The legal tussle between the Pakistan Cricket Board (PCB) and Board of Control for Cricket in India (BCCI) on the issue of breach of Memorandum of Understanding (MoU) as per which the two countries were set to play bilateral series between 2015-2023 came to an end, courtesy of a judgment passed by ICC's Dispute Resolution Committee (DRC).
The DRC's judgment read, "Following a three-day hearing and having considered detailed oral and written submissions, the Dispute Panel has dismissed the PCB’s claim against the BCCI. The judgment, which can be found here in full, is binding and non-appealable." In 2014, BCCI and PCB had signed the MoU as per which the two countries were to play six bilateral cricket series between 2015 and 2023.
Here are the key points from the 26-page judgment that was out on ICC's website on Tuesday.
- The panel wrote that the letter signed between the two cricket boards in April 2014 was perceived differently by each party. On one hand, BCCI considered it to be a document which represented the first step in the three-step process of finalising the obligation to play each other between 2015 and 2023. On the other hand, PCB considered the April letter as final legal document between the countries. They thought that the subsequent FTP agreements was no more than a formality.
- The ICC rejected PCB's claim that the April letter was an MoU. In its report, the DRC said, "The Panel accepts that there were copious references in later interchanges from the PCB officers describing the April Letter as a memorandum of understanding (MOU), notably one from Mr [Subhan] Ahmad (PCB COO) to Mr [Sanjay] Patel (BCCI honorary secretary) on 15th April 2014 proposing a joint press release referring to the PCB and the BCCI having signed 'an MOU with regard to the Future Tours Programme 2015-2023'. As a matter of legal principle, such subsequent characterisation would be inadmissible as an aid to classify or construe the letter".
- The judgment also highlighted that BCCI was never in need of playing Pakistan. Rather the case was vice-versa. The judgment said that it was PCB who was in the necessity of playing India, quoting a PCB official that cancelling of the tours will 'definitely make a dent in our financial reserves'. The judgment read, "By contrast there was no necessity for the BCCI, the dominant force in world cricket in the modern era, to play away against Pakistan. The BCCI may have had the wish, but it was the PCB which had the need."
- DRC also wrote that while PCB thought that the BCCI was contractually bound to play the bilateral series, the document signed in 2014 was no more than a letter of intent to play the series.

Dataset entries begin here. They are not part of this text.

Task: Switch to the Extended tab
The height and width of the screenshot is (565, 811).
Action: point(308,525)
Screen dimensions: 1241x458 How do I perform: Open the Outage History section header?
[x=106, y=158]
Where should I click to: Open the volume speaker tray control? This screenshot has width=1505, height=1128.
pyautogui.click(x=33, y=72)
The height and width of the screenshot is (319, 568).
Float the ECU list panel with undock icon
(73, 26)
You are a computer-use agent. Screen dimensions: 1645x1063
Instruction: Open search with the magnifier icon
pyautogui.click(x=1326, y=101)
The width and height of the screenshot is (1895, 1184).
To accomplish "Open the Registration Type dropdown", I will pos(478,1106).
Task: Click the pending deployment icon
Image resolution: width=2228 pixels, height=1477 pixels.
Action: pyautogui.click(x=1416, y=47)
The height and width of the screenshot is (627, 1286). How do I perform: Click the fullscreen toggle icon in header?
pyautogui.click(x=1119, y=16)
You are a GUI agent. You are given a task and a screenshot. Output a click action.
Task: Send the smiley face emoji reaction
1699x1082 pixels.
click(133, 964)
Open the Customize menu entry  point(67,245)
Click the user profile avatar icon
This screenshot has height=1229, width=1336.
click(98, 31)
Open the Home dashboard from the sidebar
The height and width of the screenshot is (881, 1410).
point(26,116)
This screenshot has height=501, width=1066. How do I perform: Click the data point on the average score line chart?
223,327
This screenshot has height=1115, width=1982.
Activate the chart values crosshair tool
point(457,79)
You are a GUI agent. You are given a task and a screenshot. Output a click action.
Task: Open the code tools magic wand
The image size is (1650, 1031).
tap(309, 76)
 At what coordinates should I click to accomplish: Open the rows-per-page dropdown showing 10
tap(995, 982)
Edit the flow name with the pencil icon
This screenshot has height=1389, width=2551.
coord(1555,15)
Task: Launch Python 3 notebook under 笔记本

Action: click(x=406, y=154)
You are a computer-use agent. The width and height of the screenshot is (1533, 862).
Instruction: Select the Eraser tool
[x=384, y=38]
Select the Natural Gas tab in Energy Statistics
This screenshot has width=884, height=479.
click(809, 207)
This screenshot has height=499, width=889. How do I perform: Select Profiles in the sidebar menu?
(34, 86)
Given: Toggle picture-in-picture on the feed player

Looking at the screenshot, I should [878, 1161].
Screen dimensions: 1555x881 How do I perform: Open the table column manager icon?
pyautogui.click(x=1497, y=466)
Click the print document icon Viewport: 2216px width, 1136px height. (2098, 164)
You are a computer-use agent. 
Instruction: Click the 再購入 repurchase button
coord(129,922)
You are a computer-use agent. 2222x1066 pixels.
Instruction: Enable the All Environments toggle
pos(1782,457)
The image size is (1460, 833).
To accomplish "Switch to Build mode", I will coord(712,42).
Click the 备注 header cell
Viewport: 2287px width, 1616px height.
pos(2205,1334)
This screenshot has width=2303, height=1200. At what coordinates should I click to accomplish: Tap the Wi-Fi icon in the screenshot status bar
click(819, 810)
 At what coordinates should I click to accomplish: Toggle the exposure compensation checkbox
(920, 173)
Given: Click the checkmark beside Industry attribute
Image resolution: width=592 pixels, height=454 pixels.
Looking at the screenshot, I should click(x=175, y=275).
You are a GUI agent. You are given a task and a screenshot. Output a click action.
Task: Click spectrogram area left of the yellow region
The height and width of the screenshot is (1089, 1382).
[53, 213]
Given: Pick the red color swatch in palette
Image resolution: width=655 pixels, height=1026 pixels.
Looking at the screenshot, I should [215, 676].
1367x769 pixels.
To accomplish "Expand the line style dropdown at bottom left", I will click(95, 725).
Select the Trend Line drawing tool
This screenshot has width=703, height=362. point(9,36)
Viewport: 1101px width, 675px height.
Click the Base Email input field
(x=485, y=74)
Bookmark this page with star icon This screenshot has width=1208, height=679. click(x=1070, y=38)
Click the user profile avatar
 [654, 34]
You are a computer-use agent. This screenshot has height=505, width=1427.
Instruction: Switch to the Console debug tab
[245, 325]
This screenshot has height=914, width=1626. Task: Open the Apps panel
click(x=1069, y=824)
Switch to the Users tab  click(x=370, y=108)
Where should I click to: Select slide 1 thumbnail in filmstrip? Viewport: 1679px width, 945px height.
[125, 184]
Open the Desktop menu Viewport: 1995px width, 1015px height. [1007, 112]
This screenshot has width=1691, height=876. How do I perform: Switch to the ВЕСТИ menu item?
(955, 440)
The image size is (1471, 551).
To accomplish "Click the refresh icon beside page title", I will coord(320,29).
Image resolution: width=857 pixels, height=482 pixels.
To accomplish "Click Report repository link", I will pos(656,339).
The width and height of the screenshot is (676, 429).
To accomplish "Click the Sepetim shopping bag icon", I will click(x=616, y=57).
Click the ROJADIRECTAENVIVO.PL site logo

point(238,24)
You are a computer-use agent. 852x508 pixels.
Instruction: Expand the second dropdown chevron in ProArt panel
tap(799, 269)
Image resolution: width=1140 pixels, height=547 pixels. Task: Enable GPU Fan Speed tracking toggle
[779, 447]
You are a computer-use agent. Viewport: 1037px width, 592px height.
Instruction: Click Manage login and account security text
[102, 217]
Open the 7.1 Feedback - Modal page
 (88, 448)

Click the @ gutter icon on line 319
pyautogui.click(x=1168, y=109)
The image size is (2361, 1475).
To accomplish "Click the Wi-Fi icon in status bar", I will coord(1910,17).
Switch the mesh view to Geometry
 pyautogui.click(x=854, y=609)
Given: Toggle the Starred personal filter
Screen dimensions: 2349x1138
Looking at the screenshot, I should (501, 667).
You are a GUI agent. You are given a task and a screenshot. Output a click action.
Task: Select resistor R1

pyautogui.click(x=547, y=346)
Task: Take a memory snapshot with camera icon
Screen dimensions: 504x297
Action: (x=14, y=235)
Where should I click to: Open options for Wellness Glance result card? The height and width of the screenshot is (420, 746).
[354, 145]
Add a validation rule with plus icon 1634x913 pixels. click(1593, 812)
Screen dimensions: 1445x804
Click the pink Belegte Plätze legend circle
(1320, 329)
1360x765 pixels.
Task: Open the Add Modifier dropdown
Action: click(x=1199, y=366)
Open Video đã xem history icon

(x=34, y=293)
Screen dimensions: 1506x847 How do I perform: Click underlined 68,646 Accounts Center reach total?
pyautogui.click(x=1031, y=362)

It was more of a moral obligation between the two teams and not a legal one. Hence, DRC failed the PCB’s claim for compensation as because as per the committee 'if there was no obligation on the BCCI to engage in the tours in either 2014 or 2015, its omission to do so was no breach and gave rise to no damages claim".
- On the issue of Indian government approval, DRC opined that 'there was no domestic law or any express directive which imposed any such requirement, nor any provision for sanction were the BCCI to undertake a tour without government approval'. The DRC said that 'the time at and the manner in which such approval had to be sought and obtained, appeared to the Panel more a patchwork quilt than a seamless robe'. It also said that DRC could not understand how Indian government approval became part of any contract when, at first place, it was not mentioned in the April letter.
- The Panel also accepted that the awareness of the BCCI’s claimed need for government approval was indeed reflected not only in PCB emails but also in minutes of PCB board meetings, all of which were aggregated in the BCCIs helpful schedule to its written submissions.
- The DRC, also, pointed out it was impressed by the sincere efforts of the both the sides to resume the bilateral series between the two countries. It hoped that political considerations will not long prevent that desire from being fulfilled.